Peter Cole

Poet & Translator of Hebrew and Arabic

“Peter Cole is a true maker. His extraordinary learning is deep and personal, and his poems, like his translations, are powered by a large spiritual quest to link and light the world with words. He stands with amazement before great mysteries.” —Edward Hirsch


The recipient of a 2007 MacArthur Foundation Fellowship, Peter Cole has published three books of poetry, Rift (Station Hill); Hymns & Qualms (Sheep Meadow Press); and, most recently, Things on Which I've Stumbled (New Directions).

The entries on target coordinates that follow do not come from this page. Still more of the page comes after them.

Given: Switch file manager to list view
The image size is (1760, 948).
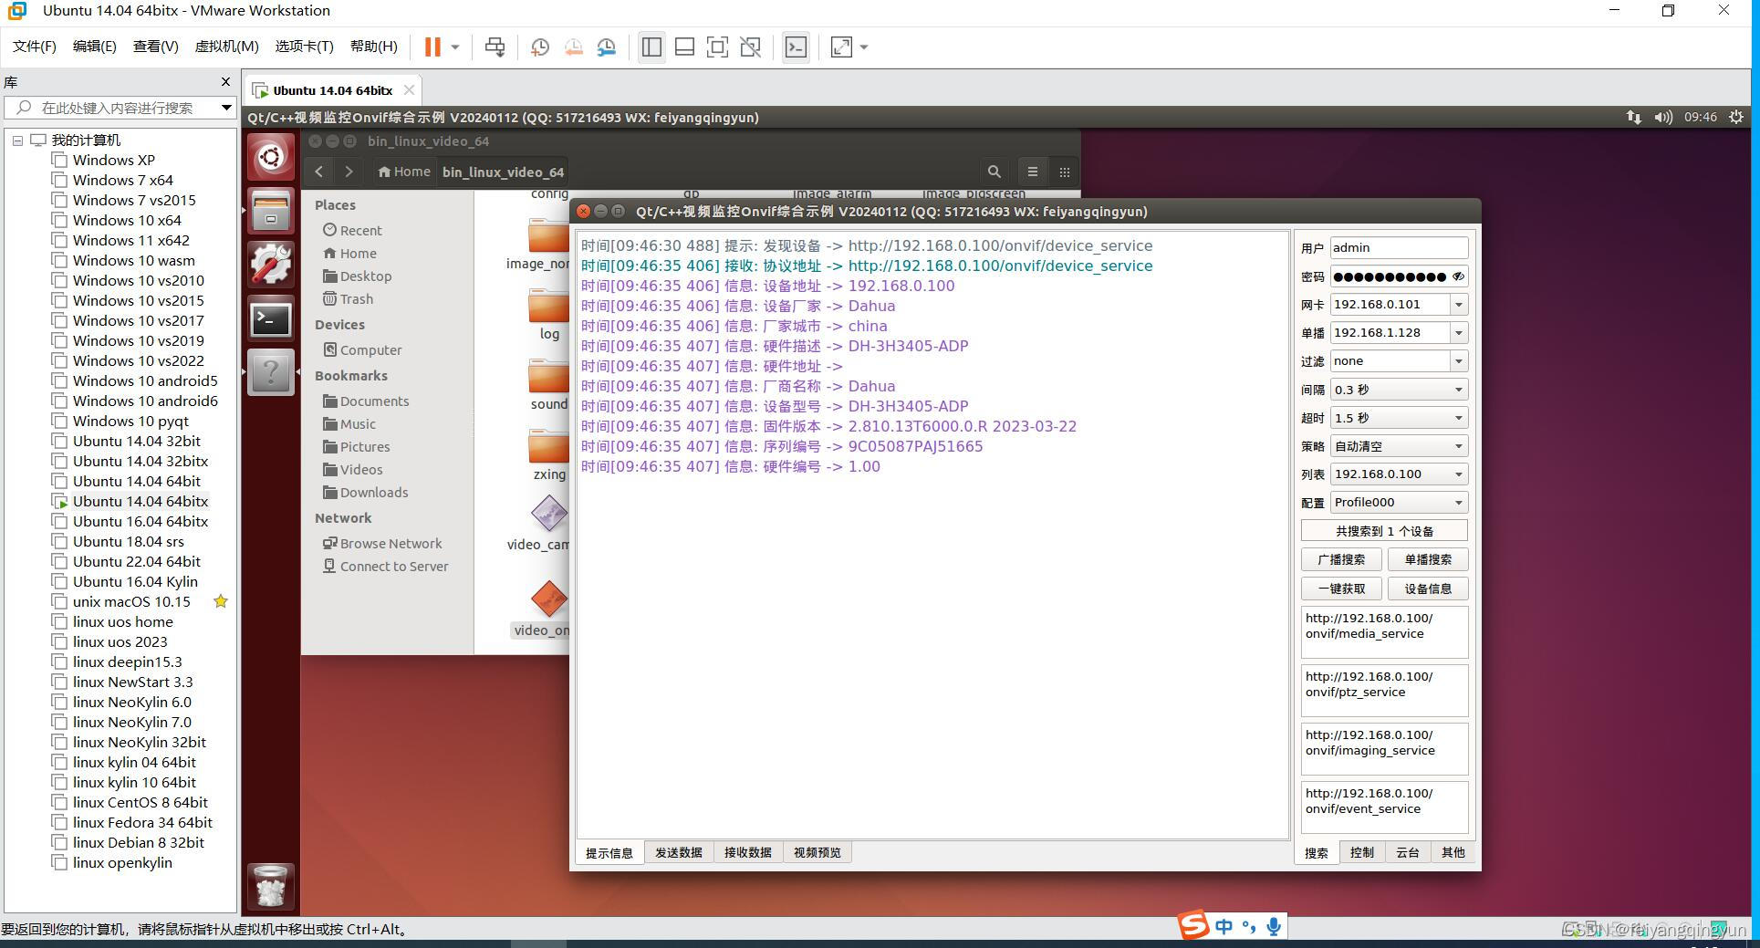Looking at the screenshot, I should tap(1032, 172).
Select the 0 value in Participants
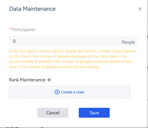Image resolution: width=148 pixels, height=128 pixels. tap(14, 41)
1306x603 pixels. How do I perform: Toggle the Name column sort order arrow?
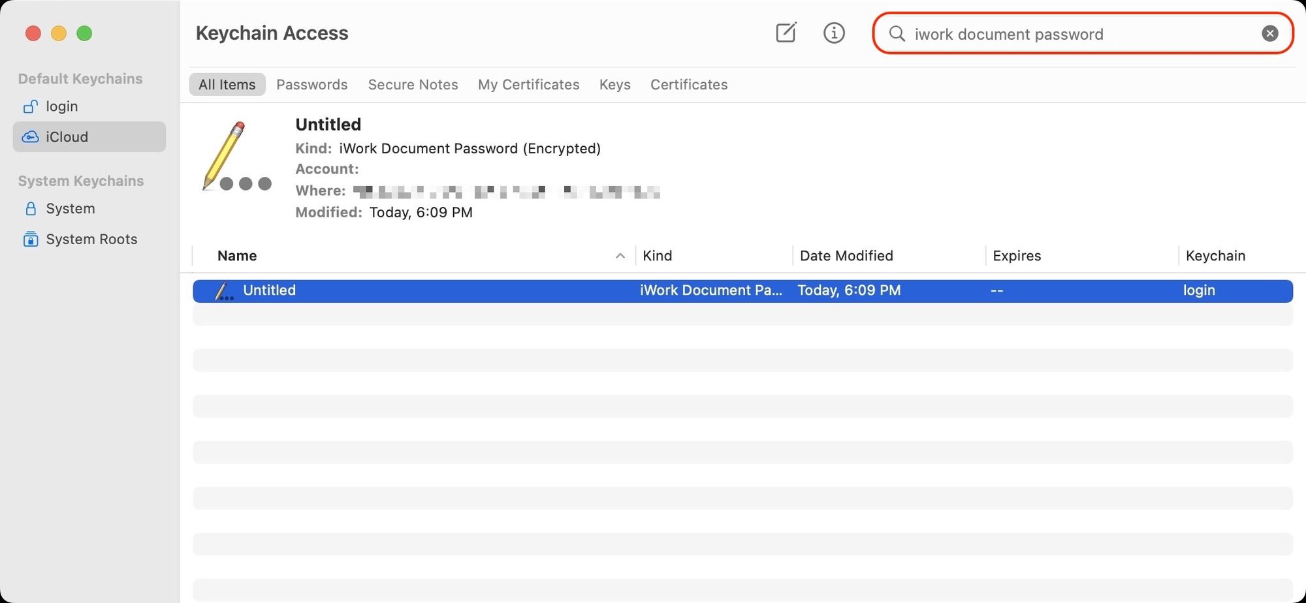620,256
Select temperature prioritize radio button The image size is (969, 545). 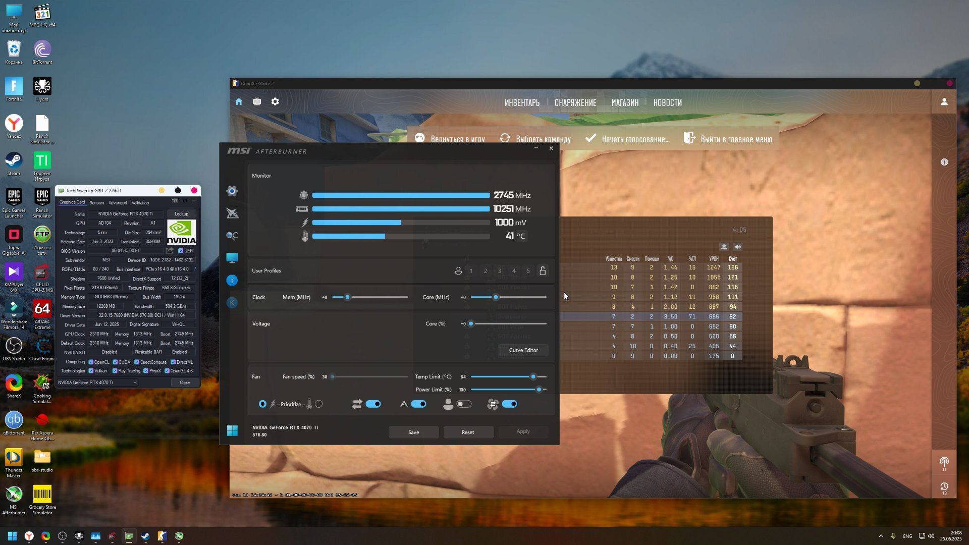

A fourth volume, What Is Doubled: Poems 1981-1989, was published by Shearsman Books in the UK. “Prosodic mastery fuses with a keen moral intelligence” in Cole’s work, wrote the American Poet. Other reviewers have noted the “politically charged and often dazzling” nature of the verse, as well as the “quiet, streaming power in [his] work that leads the reader back to it over and over again.” Cole’s vision of connectedness, his wit, and his grounded wisdom, along with his expansive sense of literature’s place in a meaningful life, render his poems at once fresh and abiding.

Cole has also worked intensively on Hebrew literature, with special emphasis on medieval Hebrew poetry. His prize-winning translations of the Hebrew Golden Age poets have helped to recreate for contemporary American readers the multifaceted world of medieval Spain, in which Jewish artistic and intellectual communities flourished under Islamic rule. His 2007 anthology, The Dream of the Poem—recipient of the National Jewish Book Award and winner of the American Publishers Association’s award for Book of the Yeartraces the arc of the entire period and reveals this remarkable poetic world in all of its richness, humor, grace, gravity, and wisdom. By far the most potent and comprehensive gathering of medieval Hebrew poems ever assembled in English, Cole’s anthology builds on what poet and translator Richard Howard has described as “the finest labor of poetic translation that I have seen in many years” and “an entire revelation: a body of lyric and didactic verse so intense, so intelligent, and so vivid that it appears to identify a whole dimension of historical consciousness previously unavailable to us.” Among Cole’s translations from contemporary Hebrew and Arabic poetry and fiction are also Love & Selected Poems of Aharon Shabtai (Sheep Meadow); J’Accuse, by Aharon Shabtai (New Directions); So What: New & Selected Poems, 1971-2005 by Taha Muhammad Ali (Copper Canyon); The Collected Poems of Avraham Ben Yitzhak (Ibis); and Curriculum Vitae, by Yoel Hoffmann (New Directions). Forthcoming in 2011 from Schocken is the nonfiction book Sacred Trash: The Lost and Found World of the Cairo Geniza, which he co-authored with his wife Adina Hoffman.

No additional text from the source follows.